▶ To be done
Present the lines below as a numbered list, skipping any blank lines and leaving out the pictures.

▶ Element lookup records
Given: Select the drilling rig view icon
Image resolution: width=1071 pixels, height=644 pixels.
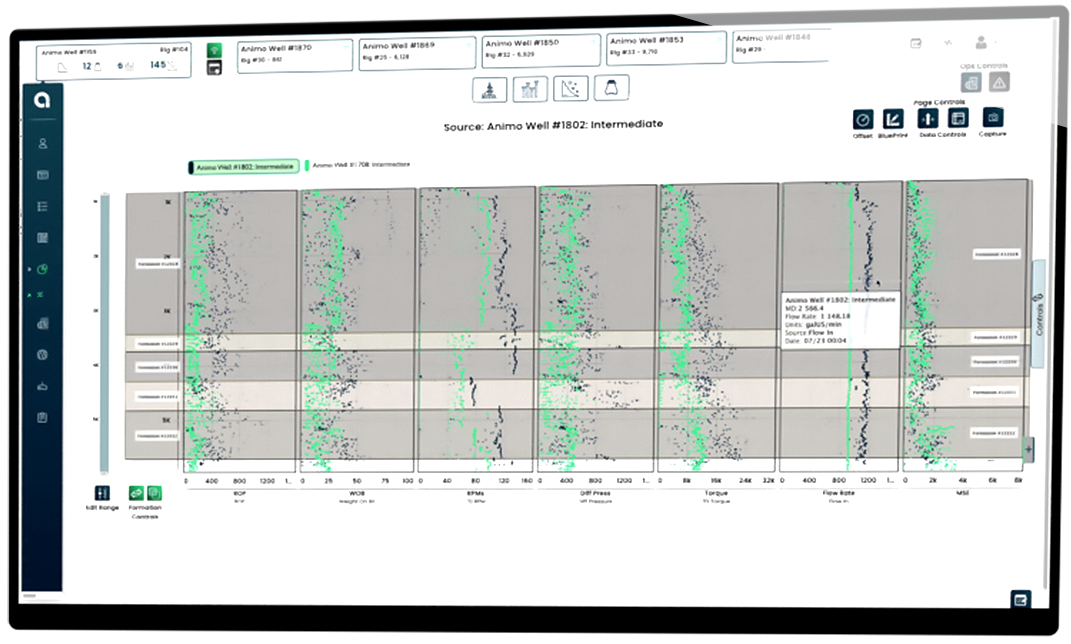Looking at the screenshot, I should 487,90.
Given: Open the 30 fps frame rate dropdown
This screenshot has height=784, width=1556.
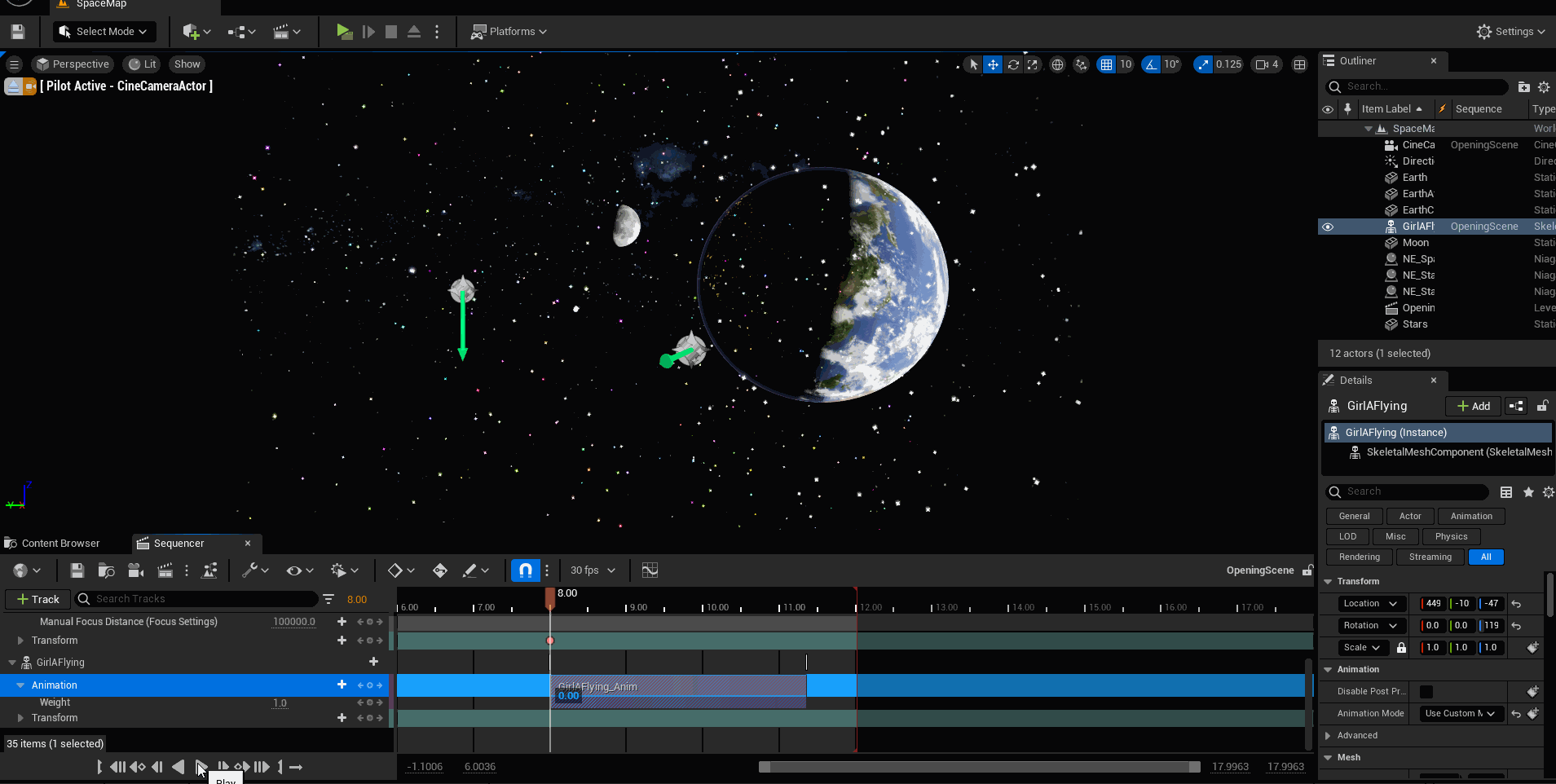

▶ Answer for this exercise
1. Given: Select the drilling rig view icon
2. Image resolution: width=1071 pixels, height=644 pixels.
3. Looking at the screenshot, I should 487,90.
4. Given: Open the 30 fps frame rate dropdown
5. This screenshot has height=784, width=1556.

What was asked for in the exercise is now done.